Collected data entries
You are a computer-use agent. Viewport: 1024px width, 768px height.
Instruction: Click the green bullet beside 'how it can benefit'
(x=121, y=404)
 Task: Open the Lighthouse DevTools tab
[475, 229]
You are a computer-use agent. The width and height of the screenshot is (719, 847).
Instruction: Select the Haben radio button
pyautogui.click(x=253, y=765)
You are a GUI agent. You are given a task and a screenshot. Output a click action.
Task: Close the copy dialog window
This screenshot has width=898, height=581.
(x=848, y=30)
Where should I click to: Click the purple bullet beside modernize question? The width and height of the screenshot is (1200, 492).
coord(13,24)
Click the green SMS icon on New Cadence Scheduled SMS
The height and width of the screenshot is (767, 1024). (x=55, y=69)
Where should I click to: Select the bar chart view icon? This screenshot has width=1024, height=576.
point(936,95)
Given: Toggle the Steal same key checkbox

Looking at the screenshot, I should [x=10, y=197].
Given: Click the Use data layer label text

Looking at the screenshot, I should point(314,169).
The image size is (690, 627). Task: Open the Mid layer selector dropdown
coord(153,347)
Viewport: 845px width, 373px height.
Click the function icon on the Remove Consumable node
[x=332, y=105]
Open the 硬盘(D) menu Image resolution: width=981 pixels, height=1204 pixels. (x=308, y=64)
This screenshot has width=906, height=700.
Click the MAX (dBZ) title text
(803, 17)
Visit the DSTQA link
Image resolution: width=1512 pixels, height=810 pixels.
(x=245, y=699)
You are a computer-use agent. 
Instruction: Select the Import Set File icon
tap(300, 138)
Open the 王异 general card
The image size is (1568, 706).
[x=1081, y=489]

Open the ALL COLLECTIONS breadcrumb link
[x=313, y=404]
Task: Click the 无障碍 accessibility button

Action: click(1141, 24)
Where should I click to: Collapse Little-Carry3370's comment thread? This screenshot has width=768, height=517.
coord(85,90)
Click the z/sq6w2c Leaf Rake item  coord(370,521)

Task description
An exact copy of every record above is needed. Write it out word for word.

Response to the exercise
You are a computer-use agent. Viewport: 1024px width, 768px height.
Instruction: Click the green bullet beside 'how it can benefit'
(x=121, y=404)
 Task: Open the Lighthouse DevTools tab
[475, 229]
You are a computer-use agent. The width and height of the screenshot is (719, 847).
Instruction: Select the Haben radio button
pyautogui.click(x=253, y=765)
You are a GUI agent. You are given a task and a screenshot. Output a click action.
Task: Close the copy dialog window
This screenshot has width=898, height=581.
(x=848, y=30)
Where should I click to: Click the purple bullet beside modernize question? The width and height of the screenshot is (1200, 492).
coord(13,24)
Click the green SMS icon on New Cadence Scheduled SMS
The height and width of the screenshot is (767, 1024). (x=55, y=69)
Where should I click to: Select the bar chart view icon? This screenshot has width=1024, height=576.
point(936,95)
Given: Toggle the Steal same key checkbox

Looking at the screenshot, I should [x=10, y=197].
Given: Click the Use data layer label text

Looking at the screenshot, I should point(314,169).
The image size is (690, 627). Task: Open the Mid layer selector dropdown
coord(153,347)
Viewport: 845px width, 373px height.
Click the function icon on the Remove Consumable node
[x=332, y=105]
Open the 硬盘(D) menu Image resolution: width=981 pixels, height=1204 pixels. (x=308, y=64)
This screenshot has width=906, height=700.
Click the MAX (dBZ) title text
(803, 17)
Visit the DSTQA link
Image resolution: width=1512 pixels, height=810 pixels.
(x=245, y=699)
You are a computer-use agent. 
Instruction: Select the Import Set File icon
tap(300, 138)
Open the 王异 general card
The image size is (1568, 706).
[x=1081, y=489]

Open the ALL COLLECTIONS breadcrumb link
[x=313, y=404]
Task: Click the 无障碍 accessibility button

Action: click(1141, 24)
Where should I click to: Collapse Little-Carry3370's comment thread? This screenshot has width=768, height=517.
coord(85,90)
Click the z/sq6w2c Leaf Rake item  coord(370,521)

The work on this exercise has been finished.